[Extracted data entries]

════════════════════

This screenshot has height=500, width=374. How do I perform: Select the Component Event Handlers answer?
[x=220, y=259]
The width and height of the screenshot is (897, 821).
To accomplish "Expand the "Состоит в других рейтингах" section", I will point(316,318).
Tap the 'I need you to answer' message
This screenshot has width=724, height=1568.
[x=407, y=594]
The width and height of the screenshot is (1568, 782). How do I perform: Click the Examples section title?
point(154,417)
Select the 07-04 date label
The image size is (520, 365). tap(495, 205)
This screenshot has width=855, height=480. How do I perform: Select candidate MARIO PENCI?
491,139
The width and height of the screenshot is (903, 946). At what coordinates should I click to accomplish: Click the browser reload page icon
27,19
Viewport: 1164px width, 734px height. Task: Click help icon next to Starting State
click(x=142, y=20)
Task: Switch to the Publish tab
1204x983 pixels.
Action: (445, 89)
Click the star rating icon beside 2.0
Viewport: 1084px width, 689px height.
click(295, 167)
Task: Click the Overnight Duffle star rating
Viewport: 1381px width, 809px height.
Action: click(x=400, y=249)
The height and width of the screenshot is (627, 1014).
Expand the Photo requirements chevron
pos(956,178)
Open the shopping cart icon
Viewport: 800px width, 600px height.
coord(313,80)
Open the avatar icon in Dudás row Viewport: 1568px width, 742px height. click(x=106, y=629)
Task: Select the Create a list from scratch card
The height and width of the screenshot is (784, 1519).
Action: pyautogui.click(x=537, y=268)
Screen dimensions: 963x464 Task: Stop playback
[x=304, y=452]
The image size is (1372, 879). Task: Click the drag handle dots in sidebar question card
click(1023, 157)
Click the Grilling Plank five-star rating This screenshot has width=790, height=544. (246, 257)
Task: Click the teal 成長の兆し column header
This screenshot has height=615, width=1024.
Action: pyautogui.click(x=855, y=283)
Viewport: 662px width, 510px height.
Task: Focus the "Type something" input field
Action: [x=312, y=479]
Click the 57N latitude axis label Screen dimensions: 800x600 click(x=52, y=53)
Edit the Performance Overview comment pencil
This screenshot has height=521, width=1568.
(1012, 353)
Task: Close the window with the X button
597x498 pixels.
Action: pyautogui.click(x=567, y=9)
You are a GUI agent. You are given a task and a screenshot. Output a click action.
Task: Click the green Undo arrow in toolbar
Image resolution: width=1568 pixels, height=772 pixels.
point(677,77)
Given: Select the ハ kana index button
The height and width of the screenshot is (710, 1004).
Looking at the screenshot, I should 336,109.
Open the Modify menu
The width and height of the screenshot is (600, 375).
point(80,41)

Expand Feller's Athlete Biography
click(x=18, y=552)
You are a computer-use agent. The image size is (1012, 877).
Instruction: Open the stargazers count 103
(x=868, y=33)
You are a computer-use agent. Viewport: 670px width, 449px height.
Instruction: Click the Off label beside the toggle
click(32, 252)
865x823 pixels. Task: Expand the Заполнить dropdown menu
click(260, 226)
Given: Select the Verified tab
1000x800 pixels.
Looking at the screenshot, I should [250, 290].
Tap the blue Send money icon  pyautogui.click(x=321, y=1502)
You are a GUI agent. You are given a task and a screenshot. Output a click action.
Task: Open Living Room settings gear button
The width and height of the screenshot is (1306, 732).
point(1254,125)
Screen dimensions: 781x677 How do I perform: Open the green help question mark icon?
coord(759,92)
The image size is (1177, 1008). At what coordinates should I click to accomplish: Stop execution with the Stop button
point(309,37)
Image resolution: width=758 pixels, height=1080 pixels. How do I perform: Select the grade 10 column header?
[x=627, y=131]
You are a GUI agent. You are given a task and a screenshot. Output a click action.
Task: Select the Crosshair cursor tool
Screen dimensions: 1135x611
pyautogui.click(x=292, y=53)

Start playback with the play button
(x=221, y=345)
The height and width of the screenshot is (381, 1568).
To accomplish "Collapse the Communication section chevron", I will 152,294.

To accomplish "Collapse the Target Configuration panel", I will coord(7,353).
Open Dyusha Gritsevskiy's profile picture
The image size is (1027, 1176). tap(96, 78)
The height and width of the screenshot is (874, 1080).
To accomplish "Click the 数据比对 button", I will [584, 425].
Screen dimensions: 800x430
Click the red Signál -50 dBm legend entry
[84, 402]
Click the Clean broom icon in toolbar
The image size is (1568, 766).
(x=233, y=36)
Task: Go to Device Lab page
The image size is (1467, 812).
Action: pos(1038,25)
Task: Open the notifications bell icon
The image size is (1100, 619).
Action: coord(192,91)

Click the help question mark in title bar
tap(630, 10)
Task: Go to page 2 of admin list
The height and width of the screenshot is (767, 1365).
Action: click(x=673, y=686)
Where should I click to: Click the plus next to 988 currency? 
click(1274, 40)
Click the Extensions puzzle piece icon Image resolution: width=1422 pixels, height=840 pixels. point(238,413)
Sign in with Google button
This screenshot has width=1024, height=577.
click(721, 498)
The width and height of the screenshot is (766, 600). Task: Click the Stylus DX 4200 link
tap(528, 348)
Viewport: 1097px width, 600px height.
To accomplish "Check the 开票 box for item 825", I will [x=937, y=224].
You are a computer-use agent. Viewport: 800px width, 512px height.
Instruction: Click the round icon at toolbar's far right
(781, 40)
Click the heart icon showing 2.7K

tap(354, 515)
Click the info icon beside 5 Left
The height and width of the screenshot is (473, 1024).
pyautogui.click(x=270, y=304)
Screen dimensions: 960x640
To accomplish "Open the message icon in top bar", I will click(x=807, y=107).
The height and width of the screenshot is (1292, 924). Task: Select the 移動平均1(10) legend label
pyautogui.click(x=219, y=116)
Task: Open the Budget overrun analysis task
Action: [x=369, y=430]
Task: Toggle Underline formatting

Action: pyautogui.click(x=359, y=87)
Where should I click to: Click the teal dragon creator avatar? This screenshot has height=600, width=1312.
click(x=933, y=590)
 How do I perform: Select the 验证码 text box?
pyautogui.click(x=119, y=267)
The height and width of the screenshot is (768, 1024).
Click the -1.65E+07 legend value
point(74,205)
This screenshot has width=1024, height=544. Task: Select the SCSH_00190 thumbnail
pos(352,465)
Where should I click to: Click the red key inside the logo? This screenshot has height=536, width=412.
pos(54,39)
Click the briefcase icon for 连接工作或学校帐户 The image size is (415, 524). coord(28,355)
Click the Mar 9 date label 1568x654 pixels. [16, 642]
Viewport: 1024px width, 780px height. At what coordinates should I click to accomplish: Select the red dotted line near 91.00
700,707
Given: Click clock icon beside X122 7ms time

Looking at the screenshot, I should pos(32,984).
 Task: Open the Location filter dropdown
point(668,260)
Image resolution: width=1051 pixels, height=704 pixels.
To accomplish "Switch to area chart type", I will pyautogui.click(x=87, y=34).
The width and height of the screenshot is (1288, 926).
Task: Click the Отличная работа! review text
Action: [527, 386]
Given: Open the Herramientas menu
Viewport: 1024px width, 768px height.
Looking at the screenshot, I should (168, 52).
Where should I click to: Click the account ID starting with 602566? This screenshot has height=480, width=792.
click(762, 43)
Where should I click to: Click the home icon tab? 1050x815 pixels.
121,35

════════════════════

> [What to do]: Would you copy all lines in the records where the string "computer" appears?

> [Solution for this exercise]:
You are a computer-use agent. The image size is (1012, 877).
You are a computer-use agent. Viewport: 670px width, 449px height.
You are a computer-use agent. Viewport: 800px width, 512px height.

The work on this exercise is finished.